**What you need to do:**
Once the line with "The width and height of the screenshot is (1076, 1092)." has been located in the records below, set down that line and all subsequent lines exactly, omitting the pictures.

[Dataset entries]
────────────────────────────────────────

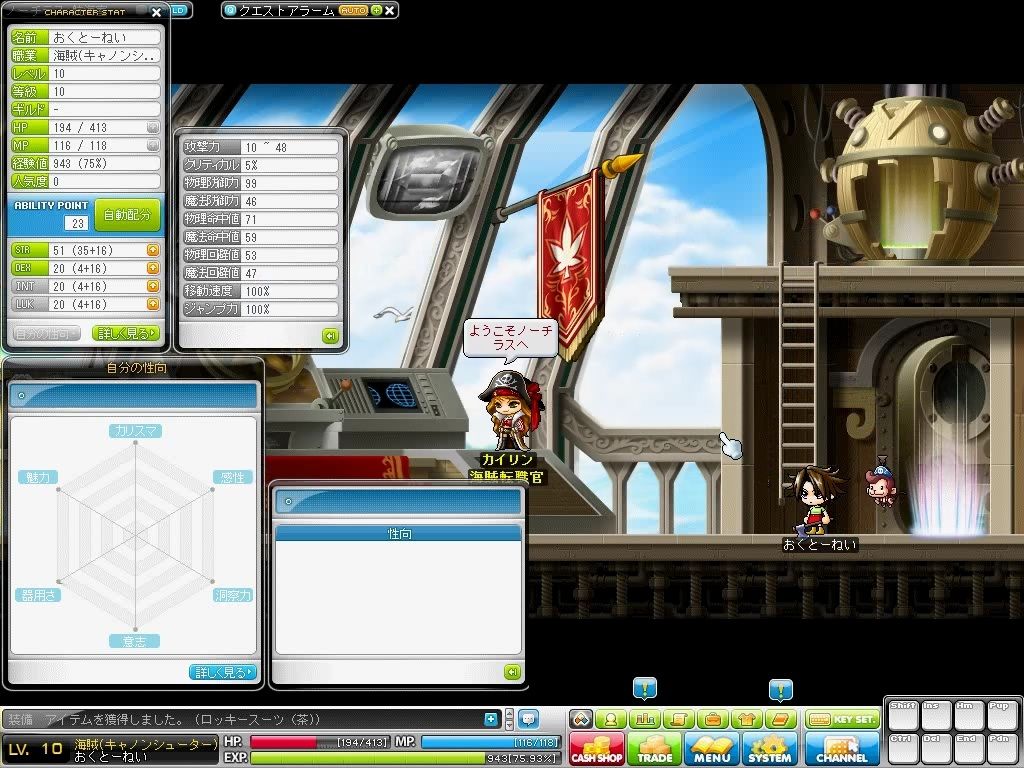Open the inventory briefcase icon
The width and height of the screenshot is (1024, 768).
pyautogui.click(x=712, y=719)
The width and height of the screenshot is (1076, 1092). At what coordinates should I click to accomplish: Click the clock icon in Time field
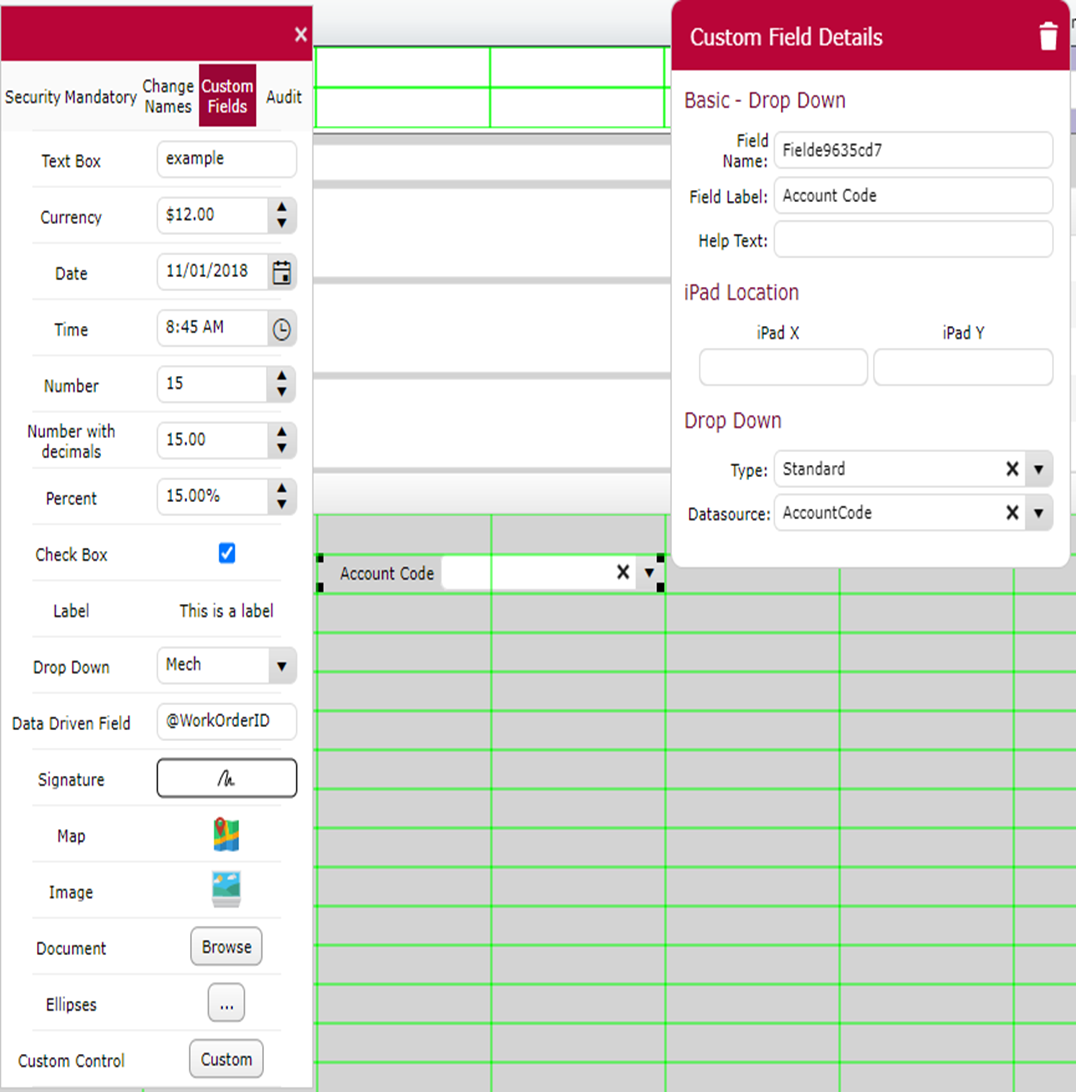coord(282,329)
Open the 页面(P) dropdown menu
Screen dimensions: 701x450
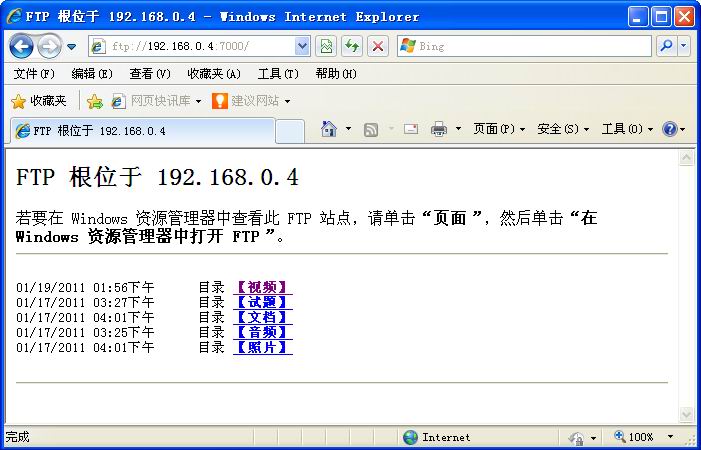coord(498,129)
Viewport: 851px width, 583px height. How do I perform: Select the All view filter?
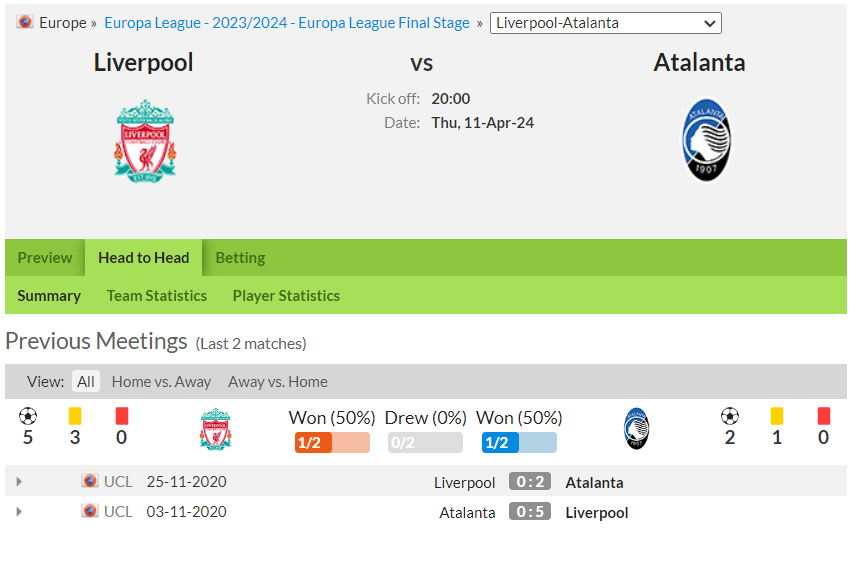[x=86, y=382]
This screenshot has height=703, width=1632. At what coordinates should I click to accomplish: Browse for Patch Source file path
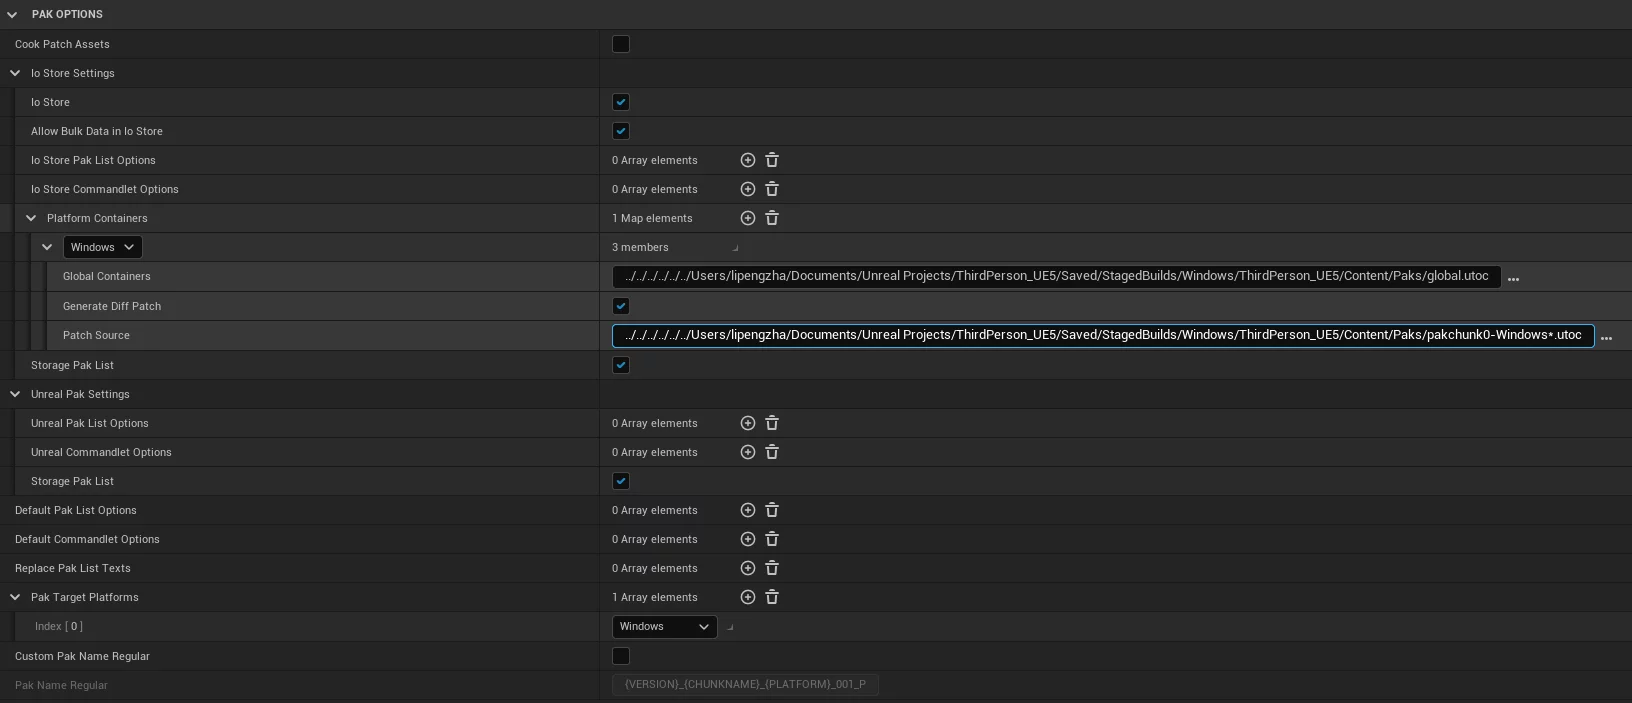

────────────────────────────────────────

**Finished task:**
The width and height of the screenshot is (1076, 1092). At what coordinates should I click to accomplish: Click the clock icon in Time field
coord(282,329)
Open the 页面(P) dropdown menu
Screen dimensions: 701x450
coord(498,129)
Viewport: 851px width, 583px height. How do I perform: Select the All view filter?
[x=86, y=382]
This screenshot has height=703, width=1632. At what coordinates should I click to accomplish: Browse for Patch Source file path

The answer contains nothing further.